### Brief
Whenever the string "computer" appears in a line below, please copy the line out.

### Records
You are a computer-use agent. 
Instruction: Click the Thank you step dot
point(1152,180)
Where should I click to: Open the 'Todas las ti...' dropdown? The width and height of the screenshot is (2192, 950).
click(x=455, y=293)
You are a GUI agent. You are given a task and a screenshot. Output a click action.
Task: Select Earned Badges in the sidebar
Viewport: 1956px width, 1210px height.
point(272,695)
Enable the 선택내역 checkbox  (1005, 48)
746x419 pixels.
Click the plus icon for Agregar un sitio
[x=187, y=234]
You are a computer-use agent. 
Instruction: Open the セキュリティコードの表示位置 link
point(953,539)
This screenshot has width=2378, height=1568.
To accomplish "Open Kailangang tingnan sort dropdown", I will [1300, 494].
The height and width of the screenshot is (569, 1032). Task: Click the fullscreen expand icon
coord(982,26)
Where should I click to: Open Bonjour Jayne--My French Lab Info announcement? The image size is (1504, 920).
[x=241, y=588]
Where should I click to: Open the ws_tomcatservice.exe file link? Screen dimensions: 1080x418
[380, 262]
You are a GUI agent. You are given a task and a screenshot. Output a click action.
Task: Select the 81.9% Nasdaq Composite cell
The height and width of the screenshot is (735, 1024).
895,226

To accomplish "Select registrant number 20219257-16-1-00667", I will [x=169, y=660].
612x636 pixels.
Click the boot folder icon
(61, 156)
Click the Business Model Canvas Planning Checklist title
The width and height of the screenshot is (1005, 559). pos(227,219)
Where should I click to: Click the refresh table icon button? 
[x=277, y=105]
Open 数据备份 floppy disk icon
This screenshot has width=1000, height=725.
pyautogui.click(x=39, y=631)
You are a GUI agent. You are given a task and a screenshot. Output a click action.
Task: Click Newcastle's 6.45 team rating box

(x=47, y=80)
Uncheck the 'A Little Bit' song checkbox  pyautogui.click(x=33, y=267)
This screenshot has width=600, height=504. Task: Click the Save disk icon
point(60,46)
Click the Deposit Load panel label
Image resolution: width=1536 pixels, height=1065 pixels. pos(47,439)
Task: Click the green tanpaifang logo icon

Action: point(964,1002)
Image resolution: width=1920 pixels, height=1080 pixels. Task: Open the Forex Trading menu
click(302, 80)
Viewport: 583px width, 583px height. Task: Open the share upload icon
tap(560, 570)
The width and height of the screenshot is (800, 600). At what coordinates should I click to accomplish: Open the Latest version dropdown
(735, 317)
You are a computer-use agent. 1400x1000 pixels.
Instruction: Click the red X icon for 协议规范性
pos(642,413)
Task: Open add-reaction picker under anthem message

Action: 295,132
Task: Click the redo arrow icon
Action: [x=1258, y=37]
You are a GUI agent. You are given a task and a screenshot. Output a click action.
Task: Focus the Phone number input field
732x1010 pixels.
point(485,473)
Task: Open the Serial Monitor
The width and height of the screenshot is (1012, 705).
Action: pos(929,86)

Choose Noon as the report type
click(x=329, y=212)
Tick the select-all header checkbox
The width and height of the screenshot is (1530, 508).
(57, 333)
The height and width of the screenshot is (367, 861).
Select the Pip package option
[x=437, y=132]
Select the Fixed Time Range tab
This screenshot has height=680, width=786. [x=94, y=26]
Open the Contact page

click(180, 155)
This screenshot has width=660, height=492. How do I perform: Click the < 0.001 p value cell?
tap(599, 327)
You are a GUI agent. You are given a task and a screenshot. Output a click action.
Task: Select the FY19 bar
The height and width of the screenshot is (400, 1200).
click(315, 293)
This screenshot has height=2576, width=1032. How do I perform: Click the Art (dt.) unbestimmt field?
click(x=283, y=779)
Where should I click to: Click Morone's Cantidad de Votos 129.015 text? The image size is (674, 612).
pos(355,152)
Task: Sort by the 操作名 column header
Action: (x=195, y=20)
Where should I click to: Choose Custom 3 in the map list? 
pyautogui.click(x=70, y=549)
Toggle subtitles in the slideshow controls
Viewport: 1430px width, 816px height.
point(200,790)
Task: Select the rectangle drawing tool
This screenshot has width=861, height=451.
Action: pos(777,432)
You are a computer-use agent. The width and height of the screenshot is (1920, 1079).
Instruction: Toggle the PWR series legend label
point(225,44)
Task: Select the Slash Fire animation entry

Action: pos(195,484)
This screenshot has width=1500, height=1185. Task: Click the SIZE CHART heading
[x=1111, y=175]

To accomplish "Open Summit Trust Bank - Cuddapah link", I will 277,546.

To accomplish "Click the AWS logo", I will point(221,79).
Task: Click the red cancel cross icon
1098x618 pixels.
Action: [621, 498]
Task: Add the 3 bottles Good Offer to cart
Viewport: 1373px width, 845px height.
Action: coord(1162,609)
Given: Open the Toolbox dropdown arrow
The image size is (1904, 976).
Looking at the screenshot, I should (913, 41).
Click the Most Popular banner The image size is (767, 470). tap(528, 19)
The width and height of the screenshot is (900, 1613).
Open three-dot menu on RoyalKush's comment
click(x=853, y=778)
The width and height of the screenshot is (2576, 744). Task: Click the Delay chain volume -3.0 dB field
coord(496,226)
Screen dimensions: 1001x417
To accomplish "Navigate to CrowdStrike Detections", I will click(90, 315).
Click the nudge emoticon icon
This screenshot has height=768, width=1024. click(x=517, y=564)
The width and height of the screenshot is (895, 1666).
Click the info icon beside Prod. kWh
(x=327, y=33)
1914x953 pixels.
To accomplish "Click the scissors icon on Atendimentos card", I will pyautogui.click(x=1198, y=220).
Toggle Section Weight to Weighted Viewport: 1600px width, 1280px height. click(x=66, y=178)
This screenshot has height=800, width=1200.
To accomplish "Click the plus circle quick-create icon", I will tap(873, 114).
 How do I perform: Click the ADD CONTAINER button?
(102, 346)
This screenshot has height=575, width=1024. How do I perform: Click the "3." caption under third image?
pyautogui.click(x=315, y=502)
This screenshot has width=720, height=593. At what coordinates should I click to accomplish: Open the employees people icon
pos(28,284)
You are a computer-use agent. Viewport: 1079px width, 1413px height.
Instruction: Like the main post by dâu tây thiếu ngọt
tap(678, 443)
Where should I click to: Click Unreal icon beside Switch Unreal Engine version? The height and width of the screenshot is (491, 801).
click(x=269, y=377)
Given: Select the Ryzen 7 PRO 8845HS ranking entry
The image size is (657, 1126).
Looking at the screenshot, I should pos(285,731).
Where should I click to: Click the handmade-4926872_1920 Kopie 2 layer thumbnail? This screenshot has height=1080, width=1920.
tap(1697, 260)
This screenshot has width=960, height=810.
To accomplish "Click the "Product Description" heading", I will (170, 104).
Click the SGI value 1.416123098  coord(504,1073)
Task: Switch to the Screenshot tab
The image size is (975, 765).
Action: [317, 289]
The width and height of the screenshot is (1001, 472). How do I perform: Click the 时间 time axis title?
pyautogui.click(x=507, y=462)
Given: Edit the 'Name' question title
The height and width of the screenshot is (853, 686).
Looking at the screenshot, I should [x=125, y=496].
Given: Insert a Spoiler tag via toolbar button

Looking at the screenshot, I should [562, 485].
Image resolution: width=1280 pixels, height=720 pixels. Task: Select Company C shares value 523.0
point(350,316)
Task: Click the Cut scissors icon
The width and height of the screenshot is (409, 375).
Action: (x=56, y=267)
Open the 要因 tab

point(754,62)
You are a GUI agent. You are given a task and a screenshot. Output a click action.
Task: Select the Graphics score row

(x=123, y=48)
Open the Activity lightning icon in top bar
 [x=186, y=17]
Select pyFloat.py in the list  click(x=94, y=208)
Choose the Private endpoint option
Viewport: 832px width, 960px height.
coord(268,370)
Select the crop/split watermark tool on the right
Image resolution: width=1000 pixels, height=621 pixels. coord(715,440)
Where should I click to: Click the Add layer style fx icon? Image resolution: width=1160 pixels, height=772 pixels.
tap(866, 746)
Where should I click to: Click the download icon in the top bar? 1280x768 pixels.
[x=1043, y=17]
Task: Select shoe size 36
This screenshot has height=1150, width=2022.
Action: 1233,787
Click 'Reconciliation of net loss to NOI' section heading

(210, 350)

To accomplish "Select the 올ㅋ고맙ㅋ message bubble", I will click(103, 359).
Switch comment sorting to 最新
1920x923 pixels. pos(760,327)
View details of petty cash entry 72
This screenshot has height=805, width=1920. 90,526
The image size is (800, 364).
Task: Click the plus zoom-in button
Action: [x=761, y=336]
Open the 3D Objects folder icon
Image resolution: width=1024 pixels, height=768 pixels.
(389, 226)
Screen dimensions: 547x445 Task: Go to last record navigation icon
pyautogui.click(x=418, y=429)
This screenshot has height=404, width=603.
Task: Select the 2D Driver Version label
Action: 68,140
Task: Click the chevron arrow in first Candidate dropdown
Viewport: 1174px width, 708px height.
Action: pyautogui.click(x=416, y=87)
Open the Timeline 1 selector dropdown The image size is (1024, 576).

### Result
You are a computer-use agent. 
You are a computer-use agent. 
You are a computer-use agent. 1400x1000 pixels.
You are a computer-use agent. The width and height of the screenshot is (1920, 1079).
You are a computer-use agent. Viewport: 1079px width, 1413px height.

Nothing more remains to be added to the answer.